What’s the story?! Ralph Hedley’s painting Go, and God’s will be done! (1891)

There’s a big drama going on in this painting – Go, and God’s will be done! The cat on the left is sleeping peacefully in front of a fire, while behind her is a scene of wild activity.

This great melodrama is hard to follow unless you’ve got some background.

Go, and God’s will be done! illustrates a poem The lifeboat, by George Roberts Simms’s, which was published in The Lifeboat and other poems in 1883. The poem was quoted in the exhibition catalogues when Ralph Hedley exhibited the painting  in 1891 and 1892, in Newcastle, Liverpool, Leeds, and South Shields, and in the Royal Academy.

It shows a dramatic moment when a life-boatman is summoned to a wreck that can (just) be seen out of the open door.

I didn’t move, but pointed to the white face on the bed-

“I can’t go, mate,” I murmured; “in an hour she may be dead,

I cannot go and leave her to die in the night alone.”

As I spoke Ben raised the lantern, and the light on my wife was thrown;

And I saw her eyes fix strangely with a pleading look on me,

While a tremblin’ finger pointed through the door to the ragin’ sea,

Then she beckoned me near and whispered “Go, and God’s will be done!

For every lad on that ship, John, is some poor mother‘s son”.

The painter was the Newcastle artist Ralph Hedley.
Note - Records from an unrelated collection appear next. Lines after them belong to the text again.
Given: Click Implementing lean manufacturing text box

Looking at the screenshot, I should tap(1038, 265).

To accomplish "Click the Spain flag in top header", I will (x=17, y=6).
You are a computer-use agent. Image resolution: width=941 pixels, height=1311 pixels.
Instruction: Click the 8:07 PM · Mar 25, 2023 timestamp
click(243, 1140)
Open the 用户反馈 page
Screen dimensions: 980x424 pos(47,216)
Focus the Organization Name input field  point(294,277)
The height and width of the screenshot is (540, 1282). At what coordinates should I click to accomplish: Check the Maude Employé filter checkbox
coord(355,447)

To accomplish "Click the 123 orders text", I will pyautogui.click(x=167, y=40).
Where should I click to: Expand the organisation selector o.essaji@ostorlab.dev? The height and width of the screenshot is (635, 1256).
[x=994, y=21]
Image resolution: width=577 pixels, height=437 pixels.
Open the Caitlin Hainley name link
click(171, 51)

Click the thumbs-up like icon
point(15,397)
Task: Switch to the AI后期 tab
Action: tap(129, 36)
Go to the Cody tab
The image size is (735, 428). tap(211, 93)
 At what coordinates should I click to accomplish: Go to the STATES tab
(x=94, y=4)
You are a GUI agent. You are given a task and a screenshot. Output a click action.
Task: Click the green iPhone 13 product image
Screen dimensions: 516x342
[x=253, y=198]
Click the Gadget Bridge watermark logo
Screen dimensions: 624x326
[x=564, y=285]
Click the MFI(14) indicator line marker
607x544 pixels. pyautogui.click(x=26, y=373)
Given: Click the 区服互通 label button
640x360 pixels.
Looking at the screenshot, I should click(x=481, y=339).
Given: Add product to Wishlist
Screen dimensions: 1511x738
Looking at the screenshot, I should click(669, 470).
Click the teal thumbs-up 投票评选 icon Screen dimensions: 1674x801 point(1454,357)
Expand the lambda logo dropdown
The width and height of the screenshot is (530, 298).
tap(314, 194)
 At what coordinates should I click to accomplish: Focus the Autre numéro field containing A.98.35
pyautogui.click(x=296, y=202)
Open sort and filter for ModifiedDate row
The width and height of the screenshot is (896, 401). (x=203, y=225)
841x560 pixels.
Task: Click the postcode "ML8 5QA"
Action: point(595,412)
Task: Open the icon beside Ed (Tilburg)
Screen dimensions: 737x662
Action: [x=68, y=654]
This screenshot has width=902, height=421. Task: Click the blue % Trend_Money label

He had been criticised a year before for being un-poetic, and this painting was meant to silence his critics.

The painting is now in the collection at Harris Museum and Art Gallery, Preston, and a group of volunteers at the Laing Art Gallery, Newcastle, have fond sketches for the painting among records given to the gallery by Ralph Hedley’s descendent Julian Brown.

There are sketches in two of Ralph Hedley’s sketchbooks. The first sketch shows an early idea for the composition, with the bed seen from the bottom rather that the top end.

Another sketchbook has four pages of studies for the woman in the bed –

– this double page of studies for the figure and the bed covers – and these two sketches.

 

 

 

 

 

In his autobiography George Sims tells how his friends teased him about his poem.

In a Drury Lane drama by my friend and collaborator, Henry Pettitt, one of the characters was always endeavouring to recite “The Lifeboat,” and being sternly suppressed by everybody within hearing distance.

“I will now recite ‘The Lifeboat,’” was his gag wheeze, and the usual reply was “Oh, ‘The Lifeboat’ be hanged!”

The gentleman who wished “The Lifeboat” that fate had his wish gratified. “The Lifeboat” was hanged, or rather hung. A well-known painter selected it as the subject of his Academy picture, and it was hung – on the line.

Hung ‘on the line’ – means that a picture is hung at eye level – not hung too high (skyed) or too low (floored).

The story of The Lifeboat ended happily. The husband went with the lifeboat and helped to save the crew of the wrecked ship. One of them was his long-lost son, and when took him home, his mother was overjoyed and recovered from her illness.